*SOURCE TEXT*:
++++++++

You can do this Fiver. You my friend, are a fighter. Most definitely, so please hang in there. :support:
 

Jazzey

Account Closed
Member
:hug: I'm sorry Fiver, that you're going through this. It does makes sense in that you're being sick right now is a stress on your body. I've just had a surgery on Friday that's brought me back to some of those places too. So I think it's normal.

Just remember that this is your brain playing tricks on you and use some of your grounding techniques Mahna, Mahna. :)
 

Fiver

Member
"The question is, what is a 'Mahna Mahna?'"

"The question is, 'Who cares?'"

Indeed! As long as it makes me skip a little as you walk.

By the way, you guys ROCK.
 
To answer the question of the thread title, Yes !!
All the more reason to be really nice to yourself , like make an extra appointment with your therapist today or tomorrow at the latest, hot baths, your favourite foods and most important call your friends and say you are needing them.
 

Fiver

Member
Asking my friends for help is hard...it's hard enough to ask you guys for help, but you make it easier because you've been where I am and you understand.

However...I will be okay. I will. I needed to get out some of whatever it was that is eating me to death, and I've done some of that. I also need to cry. I really, really need to cry, to sob, and I rarely allow that to happen. The last person I could do that with was the one person who I truly thought of as a mother figure -- who also happened to be my mother-in-law, Claire's mom, the wife of the man who has caused my current turbulence. She died of cancer the month after I was assaulted. In some ways I find comfort in this since she was terminal...and it spared her more pain than she needed at the end of her life. But I'm left without each of the people I felt safe enough to do what I need to do. Crying alone feels even more empty.

But fear not, for I have a Hoser in my life, and he's always clamoring to be snuggled and cuddled. When I cry, he's always willing to be with me. Of course, much of the time he's sitting there licking his butt or something, but at least he's there. God, I love that cat. I just don't care for when he licks my face after he has licked his butt.

I'll be okay, I promise. I'm going back to bed. I'm medicated, I'm sleepy, and I think for now I've stopped coughing my guts up.

Thank you all for holding my hand.
 

Andy

MVP
Hoser in Canada is a nick name like loser, dufus etc. but in a loving way.

You said I have a Hoser in my life. It made me laugh because I didn't know you had a cat. Anyway, animals can be very therepuetic (sp), I'm jelous, so I am glad that you have a hoser in your life.

++++++++

*ACTIVITY LIST*:
a. Print the forum thread from "Just remember that" up to and including "as you walk.".
b. Carry on the forum thread from the point where it ends.

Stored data
++++++++

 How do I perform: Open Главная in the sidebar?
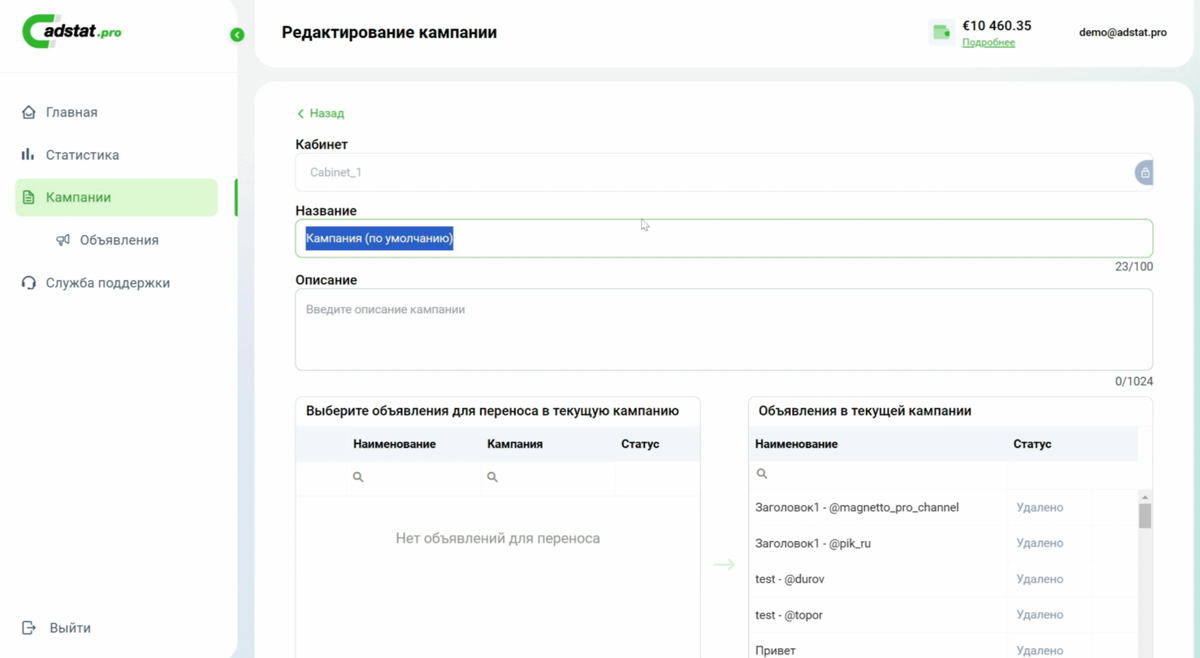point(72,112)
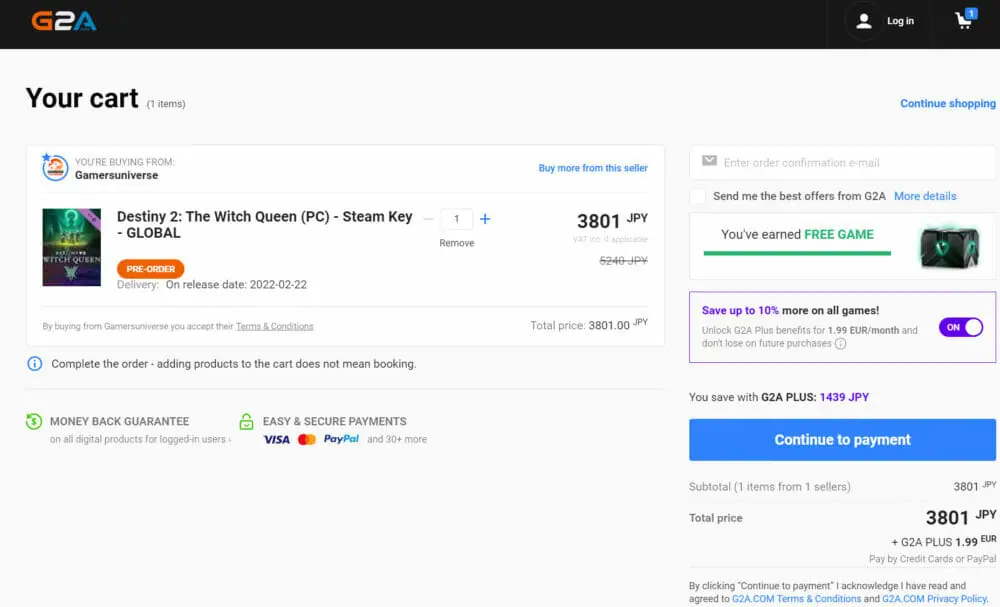This screenshot has width=1000, height=607.
Task: Increase the quantity with the plus button
Action: 485,219

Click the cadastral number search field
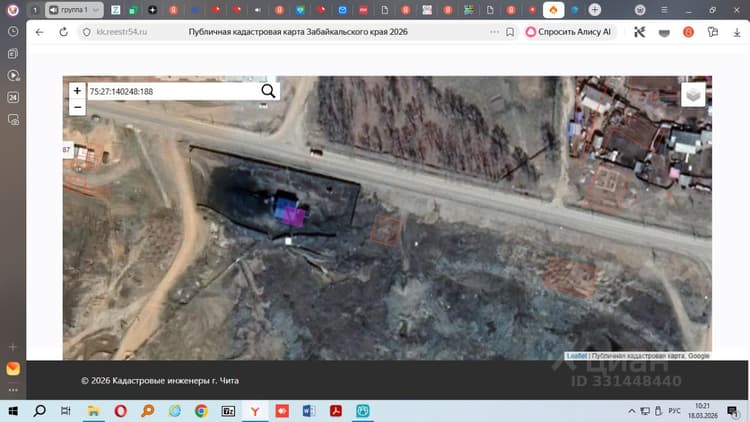point(174,91)
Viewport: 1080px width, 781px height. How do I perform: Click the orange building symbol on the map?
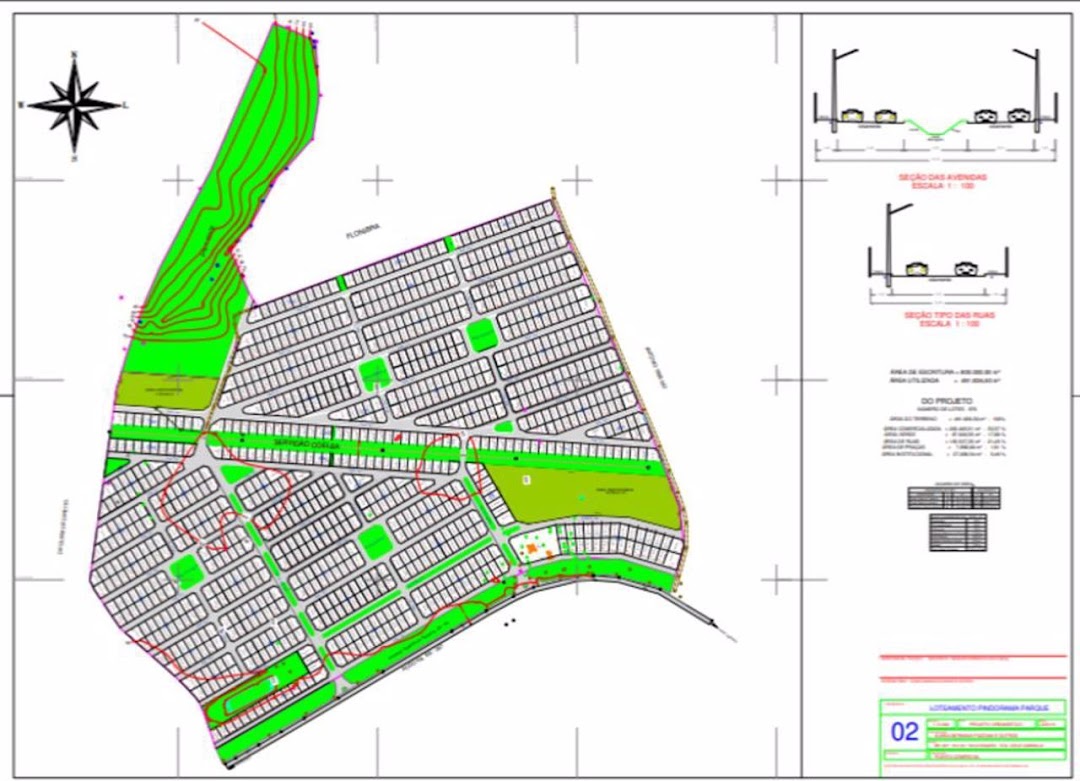point(535,547)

++++++++

*RESPONSES BY ITEM NUMBER*:
a.
Just remember that this is your brain playing tricks on you and use some of your grounding techniques Mahna, Mahna. :)
 

Fiver

Member
"The question is, what is a 'Mahna Mahna?'"

"The question is, 'Who cares?'"

Indeed! As long as it makes me skip a little as you walk.

b.
Man do I ever have a lot of hosers in my life.:teehee:

Have a good sleep. My wish is for you to wake up feeling better. :support:
 
I hope with a lot of rest and meds you will heal fast Fiver. Eat a lot of chicken soup i don't know why but it does help you to feel better. Take care just sending you some support your way.:hug:
 

Fiver

Member
STP said:
Hoser in Canada is a nick name like loser, dufus etc. but in a loving way.

You said I have a Hoser in my life. It made me laugh because I didn't know you had a cat. Anyway, animals can be very therepuetic (sp), I'm jelous, so I am glad that you have a hoser in your life.

Man do I ever have a lot of hosers in my life.:teehee:

Have a good sleep. My wish is for you to wake up feeling better. :support:


He earned his name, trust me.

And...thank you.
 

NicNak

Resident Canuck
Administrator
Hi Fiver. Yes when I am sick, anything that makes me feel more unwell just makes everything else worse.

I can't imagine how you must feel right now with bronchitious and with dealing with day to day stresses.

For aches and pains, I have found Ebson salts and a warm bath to be helpful. The warm bath may help your coughing too, to help loosen up your chest.

Did the hospital send you hope with a prescription for antibiotics?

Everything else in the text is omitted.